E implica também uma batalha cultural. A Europa não pode abdicar da sua história, da sua filosofia, da sua arte, do seu humanismo. Deve reaprender a narrar-se como um espaço de liberdade responsável, de memória activa, de pluralismo e de exigência ética. Thomas Mann, num discurso em Washington em 1945, disse que a missão da Europa era “civilizar o mundo”. Pode soar grandioso, talvez até ingénuo. Mas hoje, o verdadeiro risco é outro: o de nos rendermos à barbárie por excesso de lucidez e falta de esperança.

Por fim, é necessário que os democratas compreendam o tempo em que vivem. A tentação populista não é uma aberração — é uma resposta. Errada, perigosa, mas compreensível. Ignorar a sua raiz é deixá-la crescer. Combater o populismo é também combater o vazio que o gera: o vazio de pertença, de dignidade, de futuro.

Camus escreveu que “o verdadeiro génio da Europa é o da moderação heroica”. Talvez nos falte hoje essa moderação — e, sobretudo, essa heroicidade, que é feita não de grandiloquência, mas de lucidez e responsabilidade perante a História.

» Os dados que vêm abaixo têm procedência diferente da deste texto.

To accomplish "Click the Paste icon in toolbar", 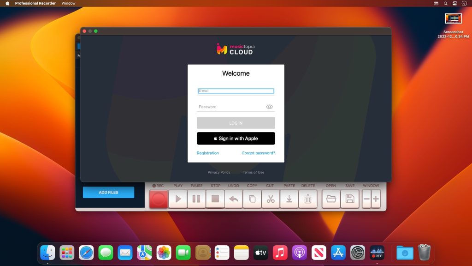I will (289, 199).
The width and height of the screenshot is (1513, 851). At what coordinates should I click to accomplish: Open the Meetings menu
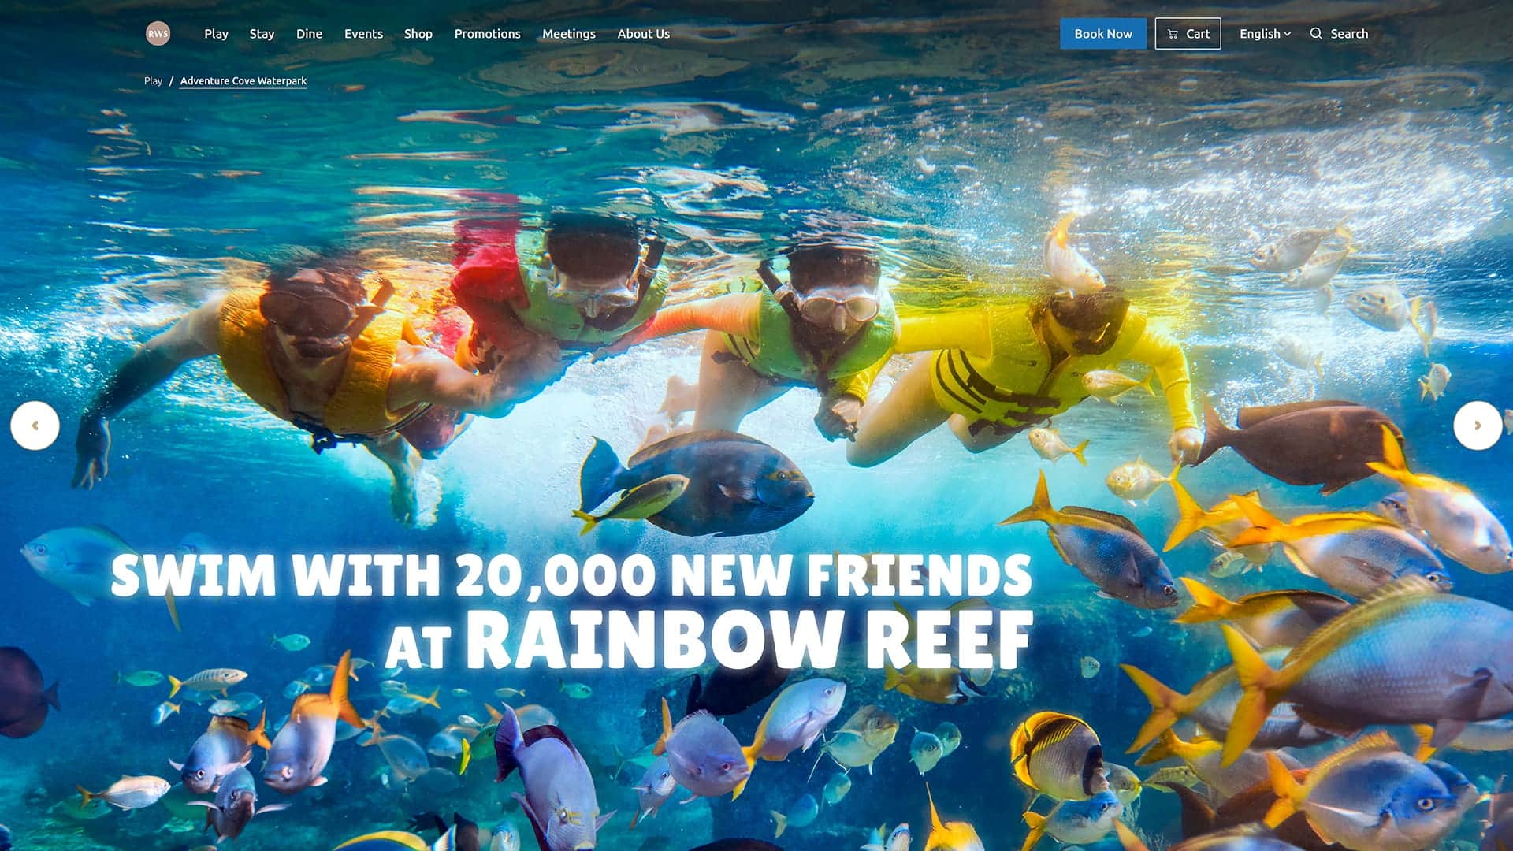pyautogui.click(x=568, y=34)
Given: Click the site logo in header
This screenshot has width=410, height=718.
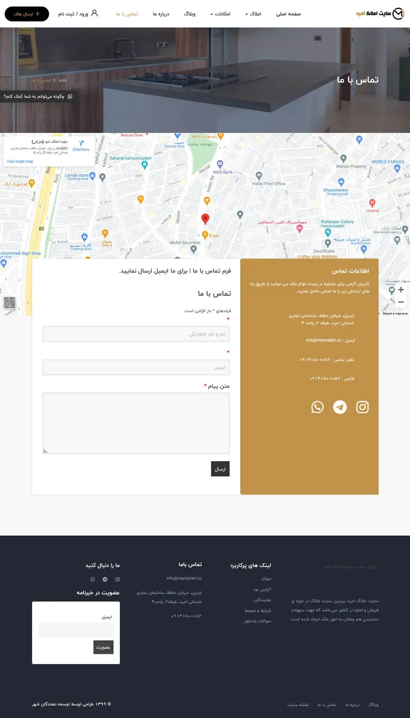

Porque, no fim, não se trata apenas de salvar a Europa enquanto instituição administrativa ou construção jurídica. Trata-se de salvar a Europa enquanto ideia: a ideia de uma civilização que recusou a barbárie e escolheu a liberdade com regras, a razão com memória, a diversidade com coesão. E que se compreenda, como advertiu também Camus, que “cada geração, sem dúvida, se sente destinada a refazer o mundo. A minha sabe, todavia, que não o refará. Mas a sua tarefa é talvez maior. Consiste em impedir que o mundo se desfaça.” Essa é, hoje, a exigência que se impõe aos democratas europeus: impedir que o mundo — o nosso mundo — se desfaça sob o peso do medo, da resignação e do cinismo.